Ventricular
Septal Defect
(VSD)
Heart defects are the most common of all
birth defects. The birth defect in the heart called a ventricular
septal defect is the most common of all defects in the heart.
It is estimated that for every 100 babies born one baby
will have a heart defect.
The heart defect that is most often seen
in babies born with multiple congenital anomalies and the
syndrome called VATER have the heart defect called Ventricular
septal defect. The heart is made up of many different parts
with names such as ventricles, chambers, septums, atriums,
valves, arteries, veins, left heart, right heart to name
a few.
A ventricle is a small cavity in the heart.

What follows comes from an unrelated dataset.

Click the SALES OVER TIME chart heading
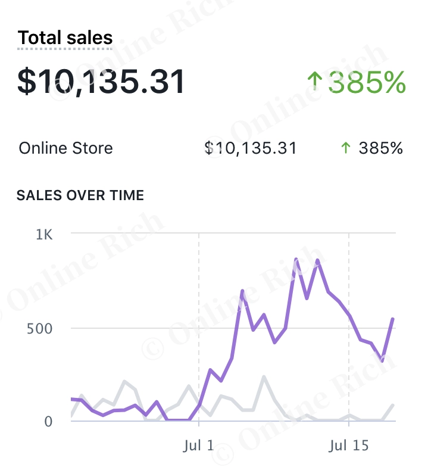This screenshot has width=428, height=467. [80, 195]
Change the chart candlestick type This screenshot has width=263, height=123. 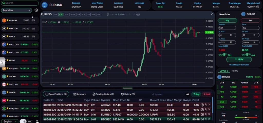pos(108,14)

The heart has a right ventricle and a left ventricle. Within
each ventricle there is a septum. A septum is a partition
or a wall that separates the right and left ventricles from
each other.
The ventricles are the two lower chambers
of the heart that when filled with blood propel and force
the blood into the arteries. The right ventricle forces
blood into the pulmonary artery and then into the lungs,
the left ventricle pumps blood through the aorta into the
arteries.
The left ventricle receives blood from
the upper chamber of the heart called the left atrium and
then pumps it out into the general circulation of the body
through the aortic valve. The right ventricle is the cavity
in the heart that receives blood from the upper chamber
of the heart called the right atrium and pumps it into the
lungs by way of the pulmonary artery.
The heart has 4 chambers to it. The two
upper chambers are called the atriums and the two lower
chambers are called ventricles. The blood flows from the
upper chambers of the heart to the lower chambers.
Defects of the heart especially in children
and babies have been known for a long time. Even though
the heart defects were known the problem was no one knew
how to correct them because no one was willing to operate
on the heart because it was the seat of the soul sort to
speak.
Having a hole in the septum of the ventricle
is called a ventricular septal defect. The holes can be
large or small and there can be one hole or many holes.
The entire septum can also be missing.
Ventricular septal defects are most often
closed from the right side approach and occur between or
within these 4 main ventricular septal components, 1. atrioventricular
(AV) canal, 2. the muscular septum or (sinus septum), 3,
the septal band (proximal conal septum or trabecula septomarginalis)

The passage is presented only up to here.